The western two-thirds of Utah is under a Hazardous Weather Outlook as it approaches the weekend, with north winds, scattered rain showers and mountain snow expected.
The National Weather Service blames that shift from Wednesday’s balmy, mid-70s along the Wasatch Front to the upper-50s and low-60s on Thursday and Friday — and upper-40s highs come Saturday — on a cold front that has stalled over the region.
That weather system is a lot bigger than just the Beehive State, having dipped south from Canada to encompass a swath of the United States from the Northern Plains to the Pacific Northwest.
Overnight lows in the Salt Lake and Tooele valleys, in the low 40s before sunrise Thursday, slip further into the upper-30s for Friday’s predawn hours, and a couple degrees chillier than that early Saturday.

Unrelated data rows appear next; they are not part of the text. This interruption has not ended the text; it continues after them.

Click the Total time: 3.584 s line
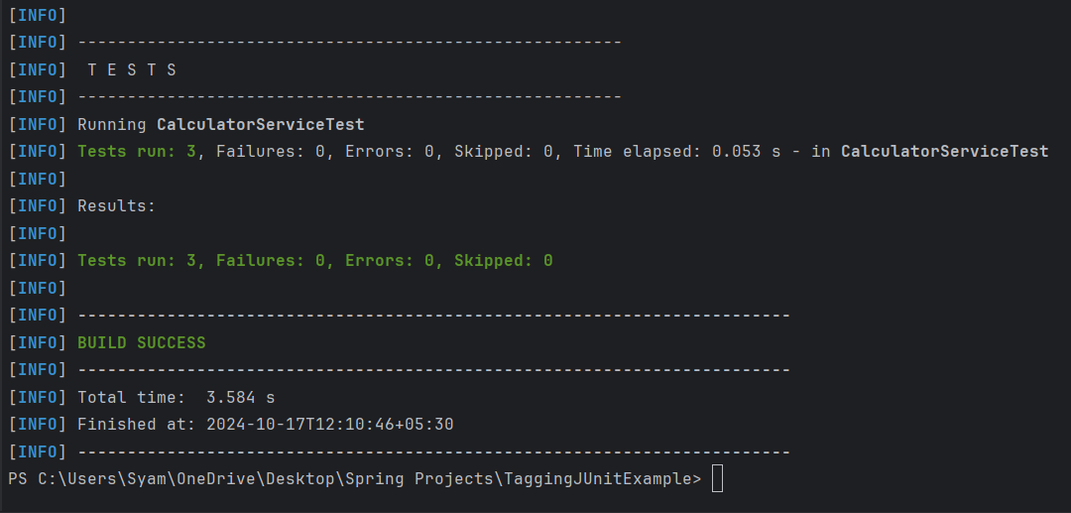Screen dimensions: 1071x513 (176, 397)
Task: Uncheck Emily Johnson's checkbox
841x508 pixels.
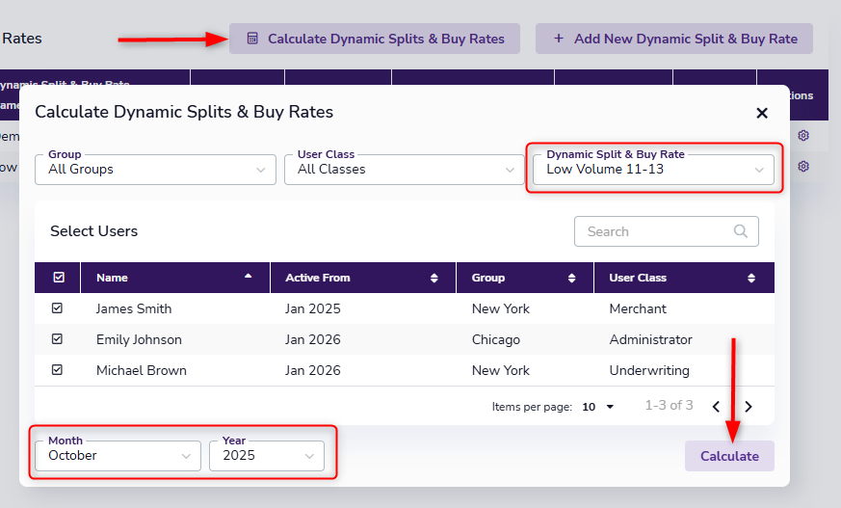Action: coord(58,339)
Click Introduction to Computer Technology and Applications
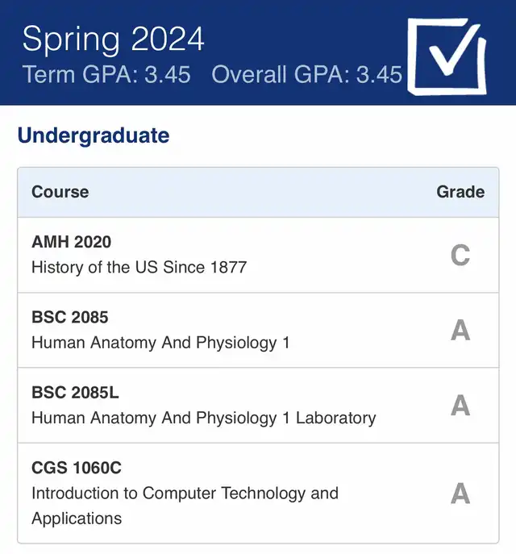 click(x=185, y=506)
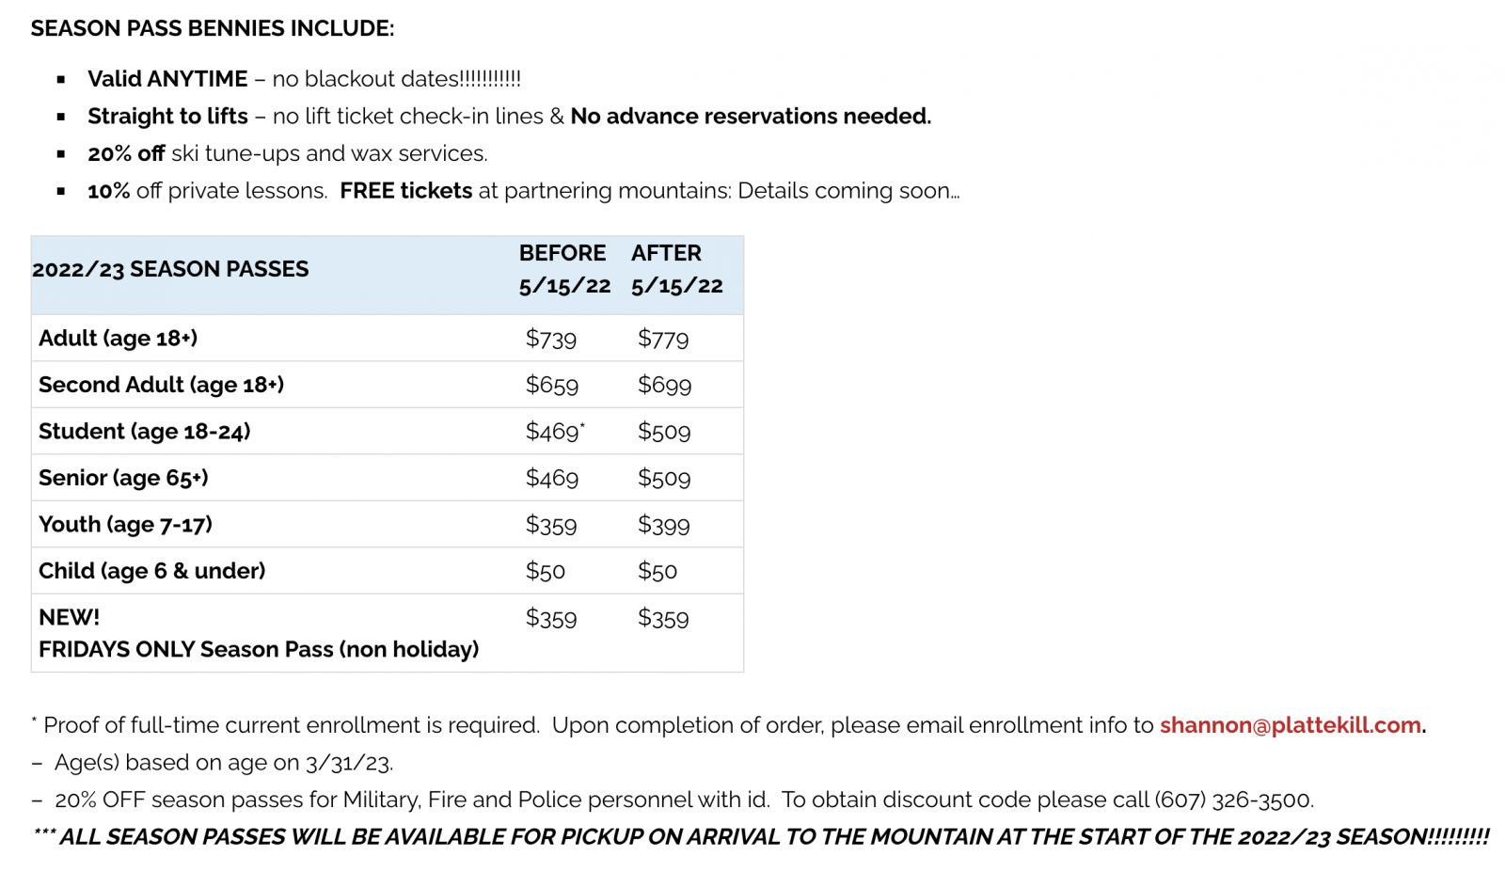The image size is (1505, 871).
Task: Click the Child (age 6 & under) label
Action: [x=151, y=571]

Portions of the Wasatch, western Uintas, the Oquirrhs, central and even some southern mountains could see up to a few inches of snowfall over the next few days, with some of the white stuff dusting — but not accumulating — on the benches.
The redrocks and high desert valleys of southern Utah will skip the snow but still feel the overnight nip, with lows ranging in the low- to upper-40s. Daytime highs — around 80 degrees Thursday — will retreat a degree or two on Friday, and then fall into the low-70s on Saturday.
However, no lower-elevation precipitation is forecast as breezy Utah’s Dixie moves into the weekend under clear, sunny skies.
Those winds, north and south, keep the urban valleys scoured of pollutants. The Utah Division of Air Quality’s report card for the state reflects that with “green,” or healthy air quality grades statewide as the work week comes to a close.